Our children are the ones now suffering the most
One minute she was there; the next she was not.
We were sitting in the kitchen doing what Victorian families do now: staring at devices, in this case laptops. I was doing what loosely might be described as work, my daughter what is risibly designated “remote learning”.
But just for an instant, she forgot quite where she was. She was chortling away like kids do when teachers look silly to them; they were pulling faces, making gestures; it was like she had slipped through the screen, was actually at school.
Then, as I looked on, my daughter pulled herself up, realising where she was. She wasn’t with her friends; she was learning little if anything; she was being distracted momentarily from her miserably confined life by technology. Her face fell. She retracted into her chair. She’d been fooled and she was angry, at no one in particular, although her father was nearby and he’d do.
If you’re not a Victorian parent, you’ll have little grasp of what I’m describing; if you are, you’re not alone. We are legion, we fenced-in, fed-up families, into our fourth lockdown of lies that distance education is any substitute for the intimate kind – when, on the contrary, it is an instrument for reminding us what we’re missing out on.
Every day of this fourth lockdown is an emotional struggle, never mind an intellectual one. I know parents who’ve just given up. I know teachers going out of their minds. Most of all I hear of kids who are devastated, after their five minutes of Dan-earned sunshine, to be plunged back into this sterile mindf..k of screen-based busywork.
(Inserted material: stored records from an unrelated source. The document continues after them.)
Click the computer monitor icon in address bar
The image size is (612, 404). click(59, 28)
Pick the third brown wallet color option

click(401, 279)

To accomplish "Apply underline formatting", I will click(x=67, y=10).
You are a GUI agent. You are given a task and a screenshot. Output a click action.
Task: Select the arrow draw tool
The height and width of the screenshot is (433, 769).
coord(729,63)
My daughter and I have at least been able to talk about it a little. Yes, she’s been feeling upset, but can’t explain why: it’s nothing specific, everything in general.
I shouldn’t ask her about it, she advises, because this unsettles her more – good advice, from one wise beyond her 11 years.
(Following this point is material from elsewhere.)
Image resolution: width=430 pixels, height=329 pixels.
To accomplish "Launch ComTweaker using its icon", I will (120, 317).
But what can a protective parent do when the subject of his worry is right there, all the time, internalising all sorts of bad lessons? That includes a worsening apathy, an aversion to groups, a dread of going outdoors, and a sense of education as a hollow sham.
GIDEON HAIGH ON LOCKDOWNS
No gratitude, no pride, no relief: just quiet seething
As the world’s worst lockdown ‘ends’ (it hasn’t), it’s time Daniel Andrews knew how many of us in Victoria feel as we watch his sickening pivot.
In alienation, anger all we have left in common
Lockdowns prevented us from going to one another’s aid; now we have lost the instinct.
Like a commercial My Lai, we’re destroying the village to save it
We’ve all experienced the stress of last-minute cancellations, the fatigue and apathy that attends any effort not directed at simply getting through a day.
Our children are suffering the most
Something got lost early on in the fight against Covid in the message that our most vulnerable are the elderly rather than our children.
Saving old lives just to ruin young ones
Every day, Daniel Andrews sends proforma condolences to the families of people who have died in their 80s and 90s. But what about the harm to our children?
We’re luckier than most. Our school has striven valiantly. We have a spare old laptop. I keep remembering a conversation in a doctor’s waiting room early in Lockdown 1 with a Sudanese woman from the local commission flats, who had seven children and one tablet. I’ve wondered ever since how she has coped.
Something got lost early on in the fight against Covid, in the message that those most vulnerable were the elderly, which resonated with the guilt many feel about having to surrender daily responsibility for their parents to aged care. We lost focus on those most dependent and most vulnerable: our children.
You sense it at every media conference: the parade of mediocre middle-aged white men participating in the charade that a state can be turned on and off at a whim, with their self-dramatising spiels about the virus being a “beast” that has to be “brought to ground” as though they’re about to enter the jungle with beaters and pith helmets.
There speaks the unshakeable confidence and unexamined privilege of men who know that someone else (a woman, a young person, another minion etc) will do the fiddly stuff for them – the caring, the teaching, the fetching and carrying.
James Merlino seems to have forgotten that he’s Education Minister, imagining instead that he is Churchill or, more impressively, Dan Andrews.
The Victorian government will insist they have factored in the toll on children of the abruptly blank fortnight, but it is way down the list of priorities compared to that index of virtue, the daily case number – or perhaps the paramount metric, the government’s approval rating.
Because of the very modern mentality that what cannot be measured does not exist, the educational and social setbacks of the young are as nothing by comparison.
Someone should be speaking for our children. It is their world more than ours. They have more time on earth ahead of them than we do – and what a stupid, selfish, screwed-up, angry ash heap we’ll bequeath them.
Afterwards I was sad for my daughter, but also kind of proud, in that she could see instinctively through the hoax she was being sold – ie, that technology can deliver a meaningful educational experience.
That’s the great and also very confronting thing about children. They have no guile. They won’t suffer in silence. They haven’t learned to lie and dissemble the way we have; they wouldn’t know how to spare our adult feelings even if they wanted to.
They are telling us that we can no longer live this way. And it’s about time we listened.